→ To do
Where "icon" appears in a line of the entries below, that line should be copied.

→ Data listing
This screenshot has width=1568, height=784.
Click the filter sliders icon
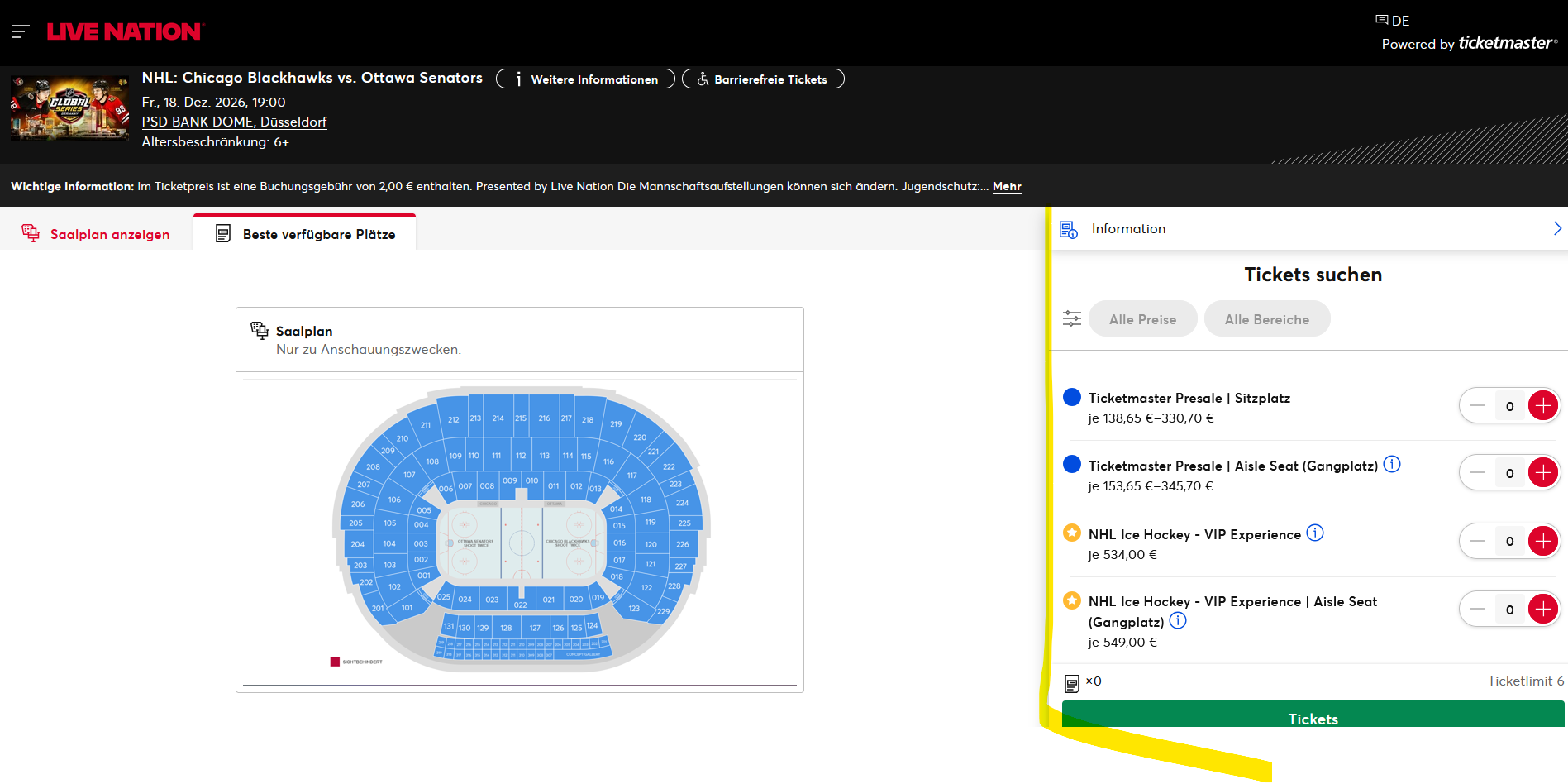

---

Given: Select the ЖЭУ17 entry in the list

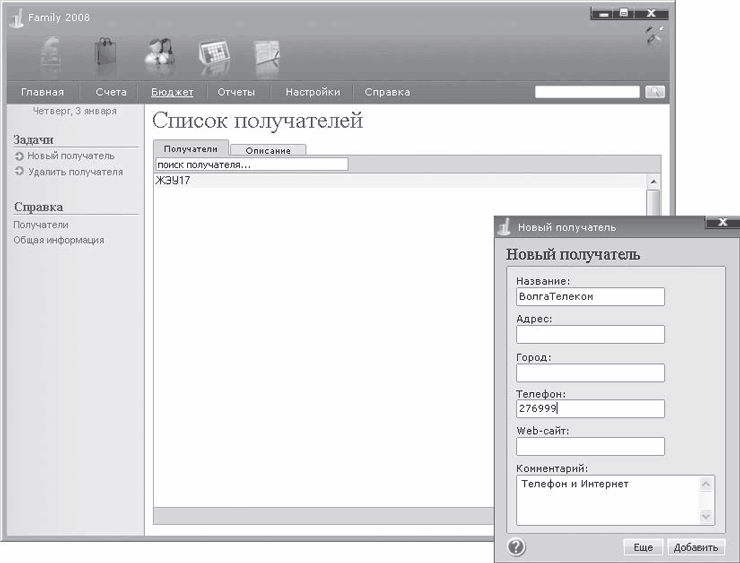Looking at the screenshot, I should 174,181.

==

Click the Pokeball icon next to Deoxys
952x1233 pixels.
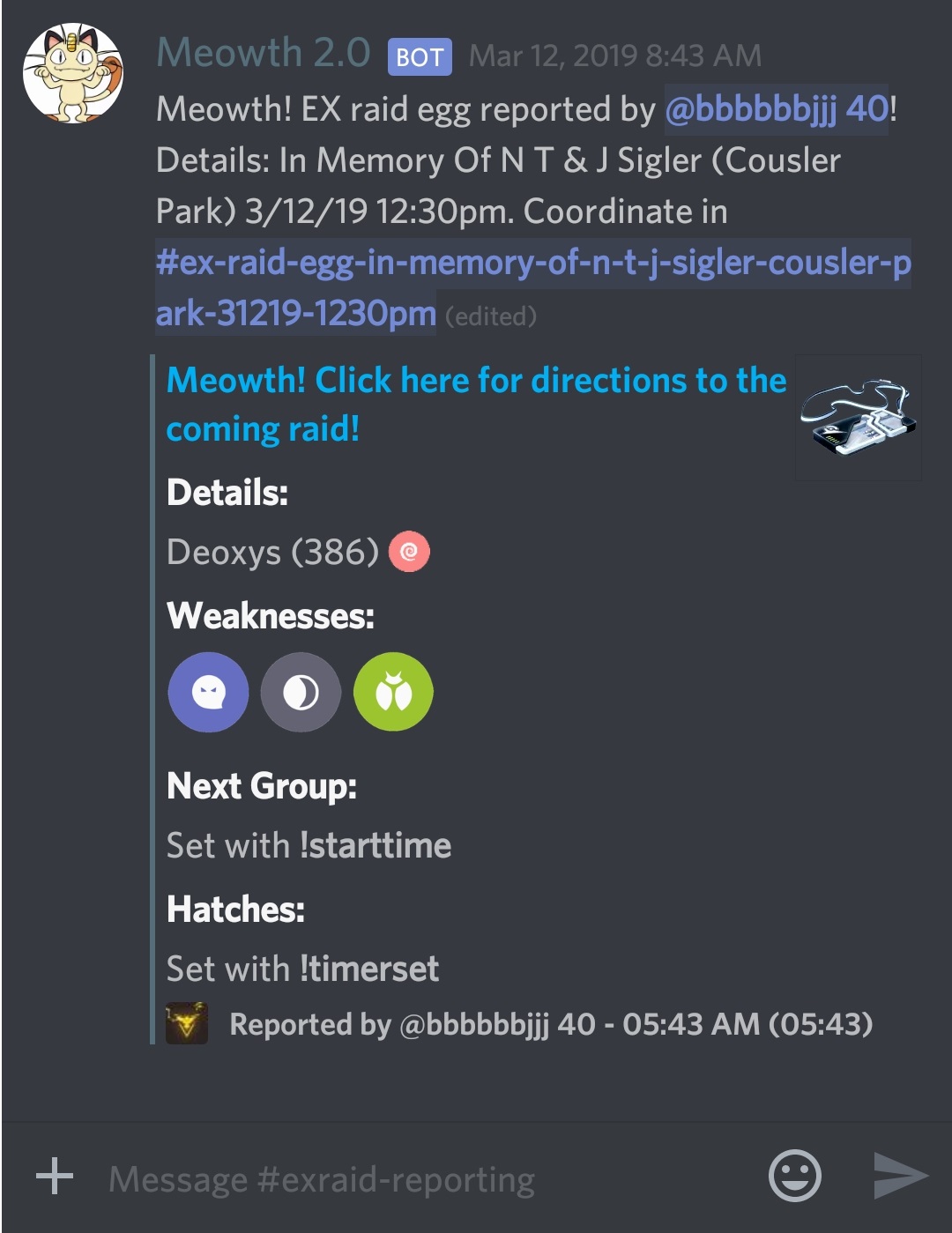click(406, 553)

→ Solution
Click the filter sliders icon
Click the Pokeball icon next to Deoxys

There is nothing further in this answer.